Mollom's operations comply with privacy law in the European Union. Whether it complies with privacy law in countries that are not member states of the European Union, I don't know for sure. On https://www.mollom.com/terms-of-service we provide the necessary details and transparency that could help you answer that question.

However, I would be shocked if we didn't comply. Virtually any website captures IP addresses, e-mail addresses, etc. If I were to post a comment on freso.dk, you're also capturing information that could identify me. If you run Google Analytics on your site, Google is also capturing information about me through your website.

Freso (not verified):

If you left a comment on freso.dk right now, I'd be rather surprised, and hope you would let my host know how you cracked them. :) (Posting comments on static text/html pages is quite a feat, IMHO. ;))

Anyway, I agree that it looks and sounds like everything's in perfect order, but it never hurts to ask - and asking can sometimes lead to less hurting in the long run! And, also, one thing is a site capturing information for itself, another thing is sending that information to a 3rd party. (And I also think the Danish data([/| ]privacy) laws might be a bit more strict than the general EU laws... or the EU might have put an end to that as well. :/)


I agree. Please let me know what you learned, and how we could improve our policies.

Freso (not verified):

I've wanted to ask the Danish authorities, Datatilsynet, about this for a while. Inspired by your comment, I've (just) now sent an e-mail in their direction asking for how they see this. I'll notify the community when I hear back from them. :)

pwolanin (not verified):

From the above comments, it seems that at the least you should be very cautious about having the API open to query individual Open IDs - I can think of a number of problematic uses (e.g. query 1000s to find the existing/valid IDs at a provider).

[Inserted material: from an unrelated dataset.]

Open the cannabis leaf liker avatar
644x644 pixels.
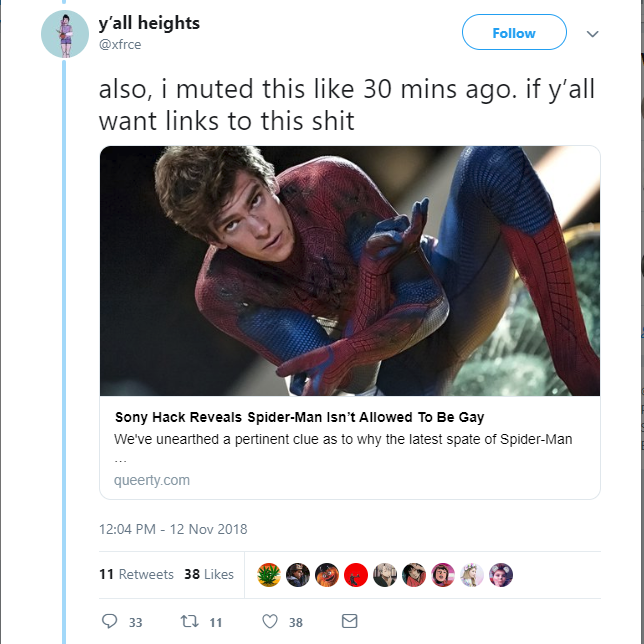(269, 575)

It's hard to see a way around - if you (for example) only returned reputation data when a comment is submitted, could you reasonably guard against sites that fake comment submission?

For that matter, what if I want to inconvenience someone by making it such that they always have to answer a CAPTCHA? Could I have my site submit dozens of fake Viagra-spam comments every day reporting their Open ID in order to drag down their reputation with Mollom?